O discurso de Jesus retira aquela mulher da exclusão e a reintegra num relacionamento saudável. Em seguida, Jesus a despede com palavras fortes e profundas: “Vai, pare de se machucar, e decida não arruinar a tua existência com poucas coisas”. Assim Ele possibilita um novo caminho, cheio de misericórdia com o compromisso de não mais pecar.

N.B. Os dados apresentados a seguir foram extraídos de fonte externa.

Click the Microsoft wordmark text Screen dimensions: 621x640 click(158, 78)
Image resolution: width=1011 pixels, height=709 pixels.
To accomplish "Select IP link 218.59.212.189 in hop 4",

Esta narrativa nos ajuda em nosso caminho de conversão pois nos alerta sobre o perigo de nos tornarmos perversos e arrogantes, donos e exploradores da Lei apenas para a nossa autopromoção e não para promovermos o Reino de Deus. O prazer daqueles homens era a manipulação a fim de justificarem seus erros e condenarem os outros: era preciso encontrar uma vítima para que eles passasem despercebidos. Jesus põe fim nesse jogo fazendo com que os interlocutores da mulher se tornassem os acusados. Ele os faz olhar para dentro de si e a reconhecerem a perversão que estava dentro deles. O olhar alternativo de Jesus diante dos outros é um olhar que não condena fragilidades, mas acolhe com perdão mudando histórias e transformando vidas. Os códigos moralizantes e as estruturas doentias que constroem e formam "nossa espiritualidade" dificultam entender o perdão ilimitado de Deus para com os pecadores. Precisamos nos libertar dessa atitude de prepotência para proclamarmos com nossas atitudes e palavras um Deus de extraordinário amor e misericórdia.
Senhor, ensina-se a ter um olhar distante do julgamento, da arrogância, da prepotência e da humilhação. Não permita-me com que eu julgue a partir das minhas simpatias, empatias ou apatias, dos meus medos ou necessidades. Dai-me um olhar admirado e gratuito que transforma, liberta e se compadeça da frágil realidade humana. Faça com que minha consciência não sinta-se melhor do que a dos outros. Retira do meu ser toda e qualquer autoridade que se distancie do teu Evangelho e da tua forma de viver.
LFCM.


Oi Frei gratidão por essas palavras de transformação interior, nos ajuda a crescer na relação com o Senhor. Nossa luta é diária. Paz e Bem.